= Intelligence law =

Field of law dealing with the intelligence field

Intelligence Law is the field of law that relates specifically to the fields of intelligence and espionage; the legality of domestic and foreign intelligence gathered by states, and the illegality of the same activities within the borders of any state.

== Description ==
Intelligence law covers whatever laws that legitimize the existence of intelligence agencies, whether those are public sector, military, or commercial in nature. Intelligence law also covers the criminal proceedings regarding the capture and prosecution of foreign agents captured on a state's sovereign territory.

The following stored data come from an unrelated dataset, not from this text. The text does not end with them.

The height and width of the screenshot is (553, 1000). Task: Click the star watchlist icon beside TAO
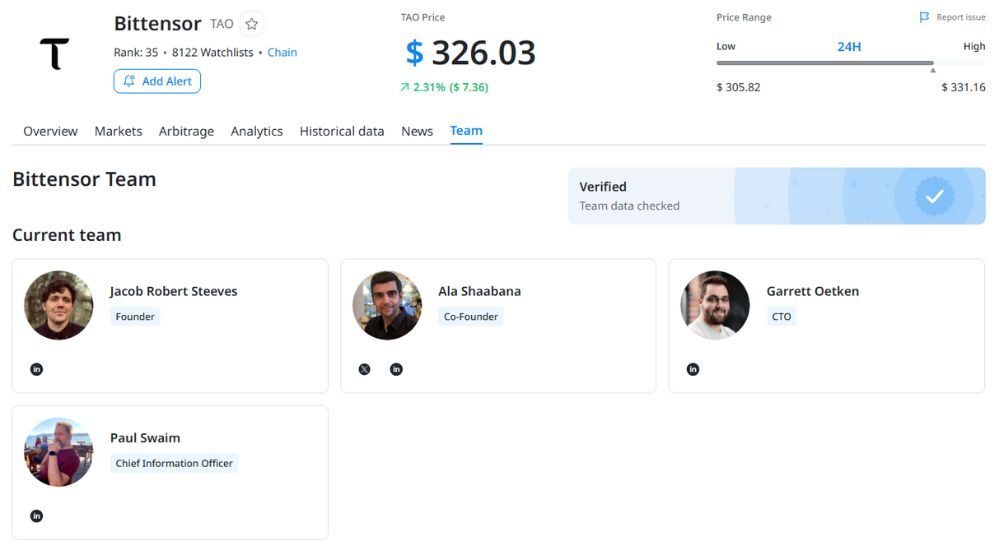pyautogui.click(x=252, y=24)
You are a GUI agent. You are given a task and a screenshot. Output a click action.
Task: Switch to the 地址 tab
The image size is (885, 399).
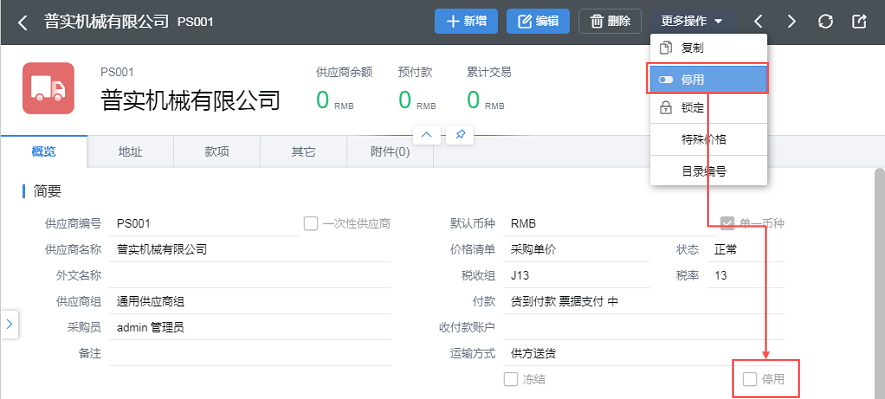[130, 152]
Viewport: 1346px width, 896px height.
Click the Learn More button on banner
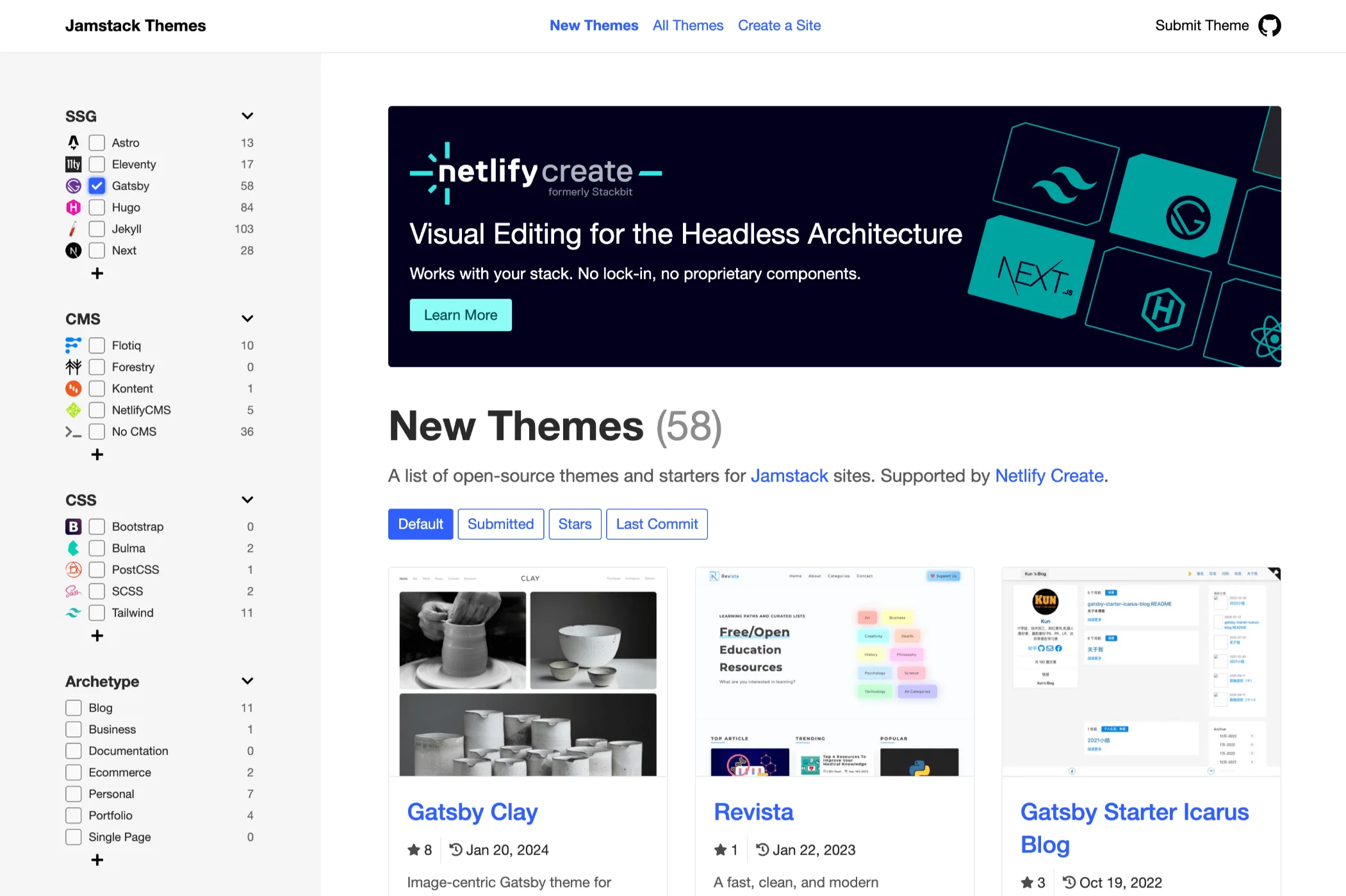click(x=461, y=314)
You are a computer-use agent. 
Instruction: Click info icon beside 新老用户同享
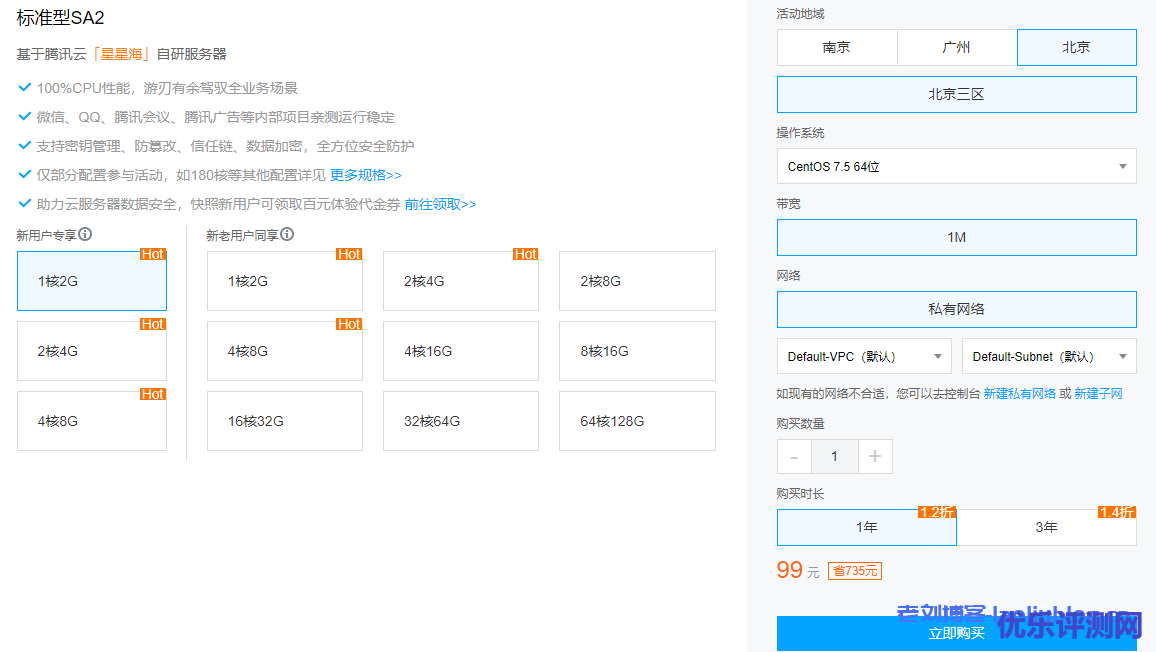pos(287,234)
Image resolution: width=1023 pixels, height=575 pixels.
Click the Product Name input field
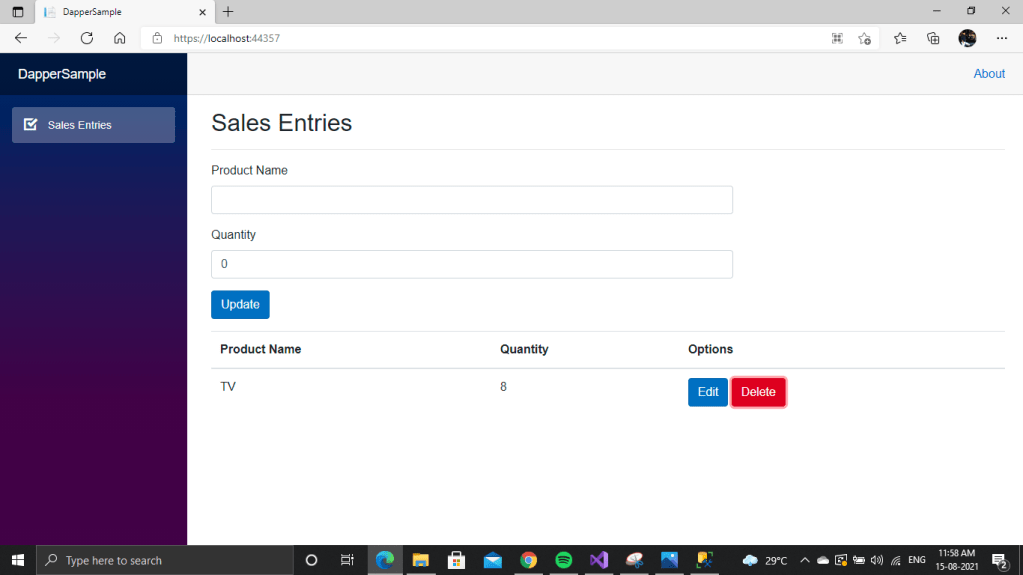pyautogui.click(x=471, y=200)
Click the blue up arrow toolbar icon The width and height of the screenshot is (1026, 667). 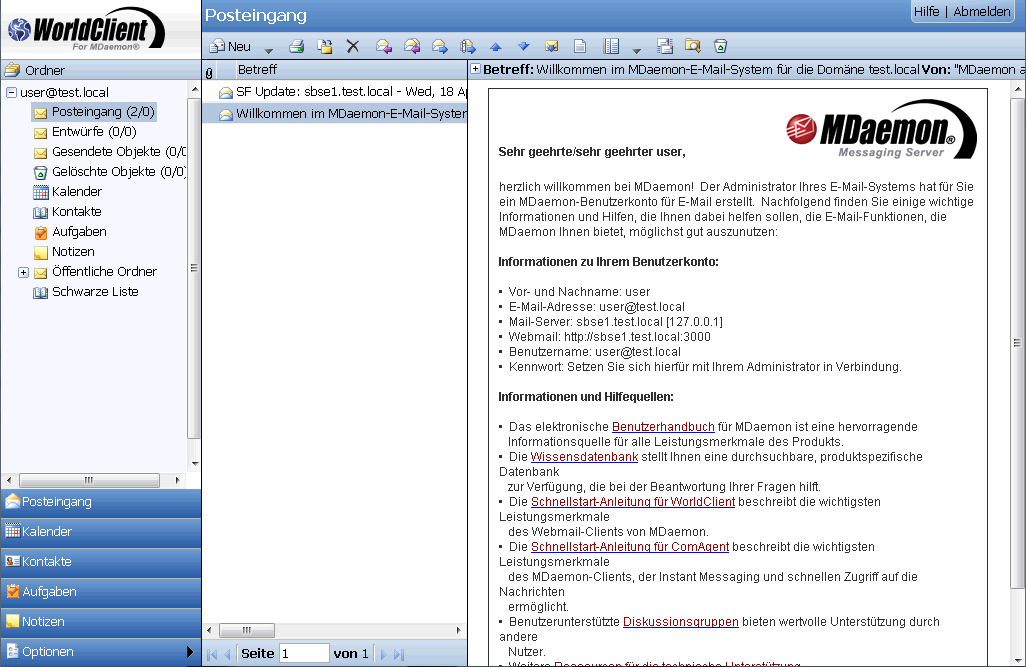495,46
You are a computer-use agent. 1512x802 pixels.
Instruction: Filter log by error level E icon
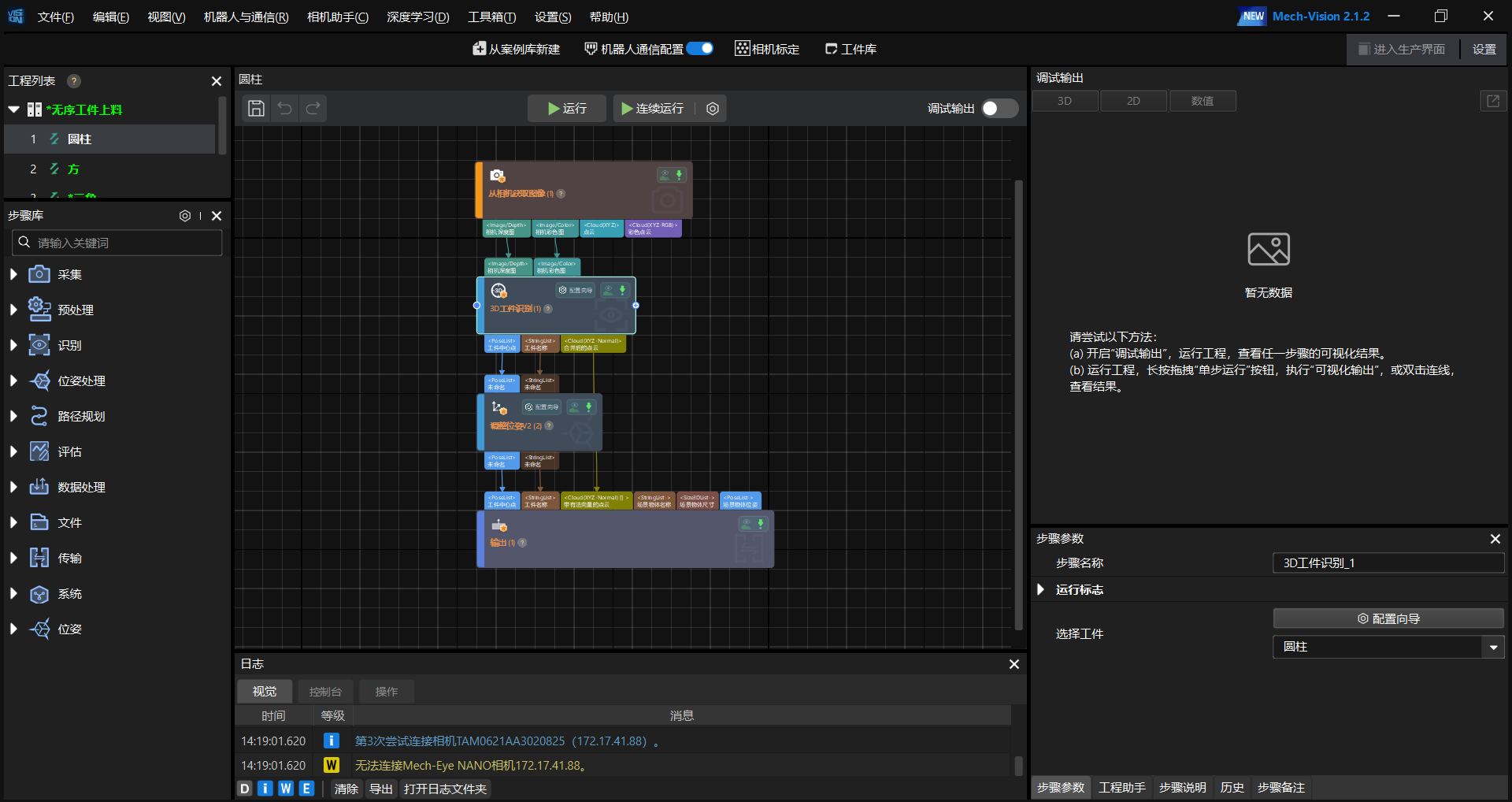(x=306, y=789)
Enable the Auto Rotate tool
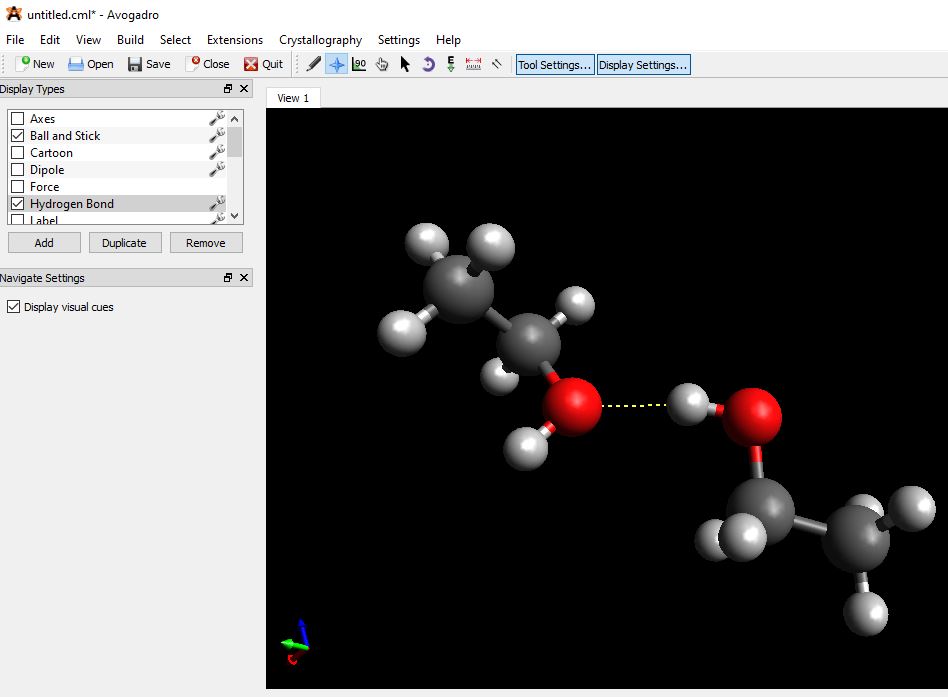Screen dimensions: 948x697 428,64
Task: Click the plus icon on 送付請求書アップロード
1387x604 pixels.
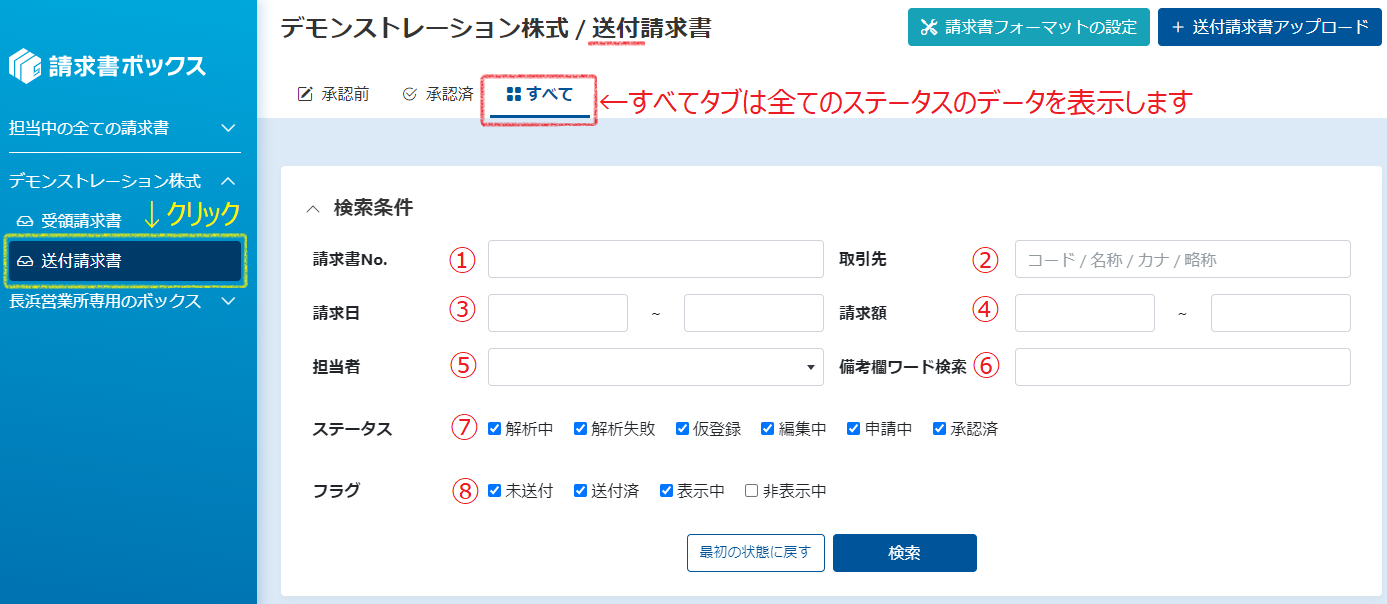Action: coord(1178,27)
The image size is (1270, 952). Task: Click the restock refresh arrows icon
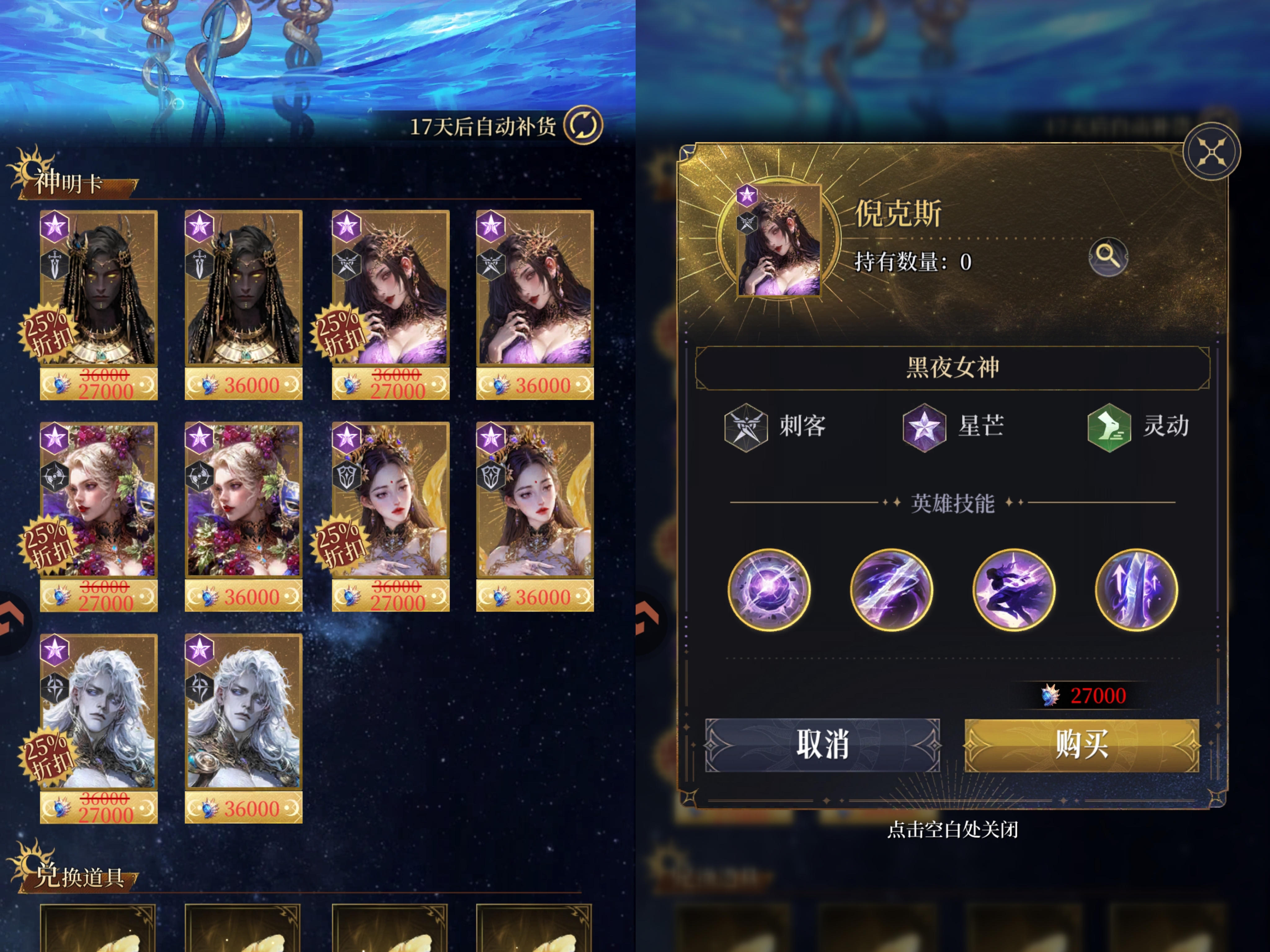pyautogui.click(x=583, y=125)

Intelligence law is closely related to the fields of National Security Law, Criminal Law, and Military Law, and will often blend and crossover into those areas, especially considering the fact that some governments only possess military intelligence mechanisms, and no civilian government agency variants. It should also be noted that experts in intelligence law must also be practitioners of immigration law, and the fact that deportation proceedings are often an immediate reaction to most captures of foreign intelligence officers on a state's sovereign territory should be considered.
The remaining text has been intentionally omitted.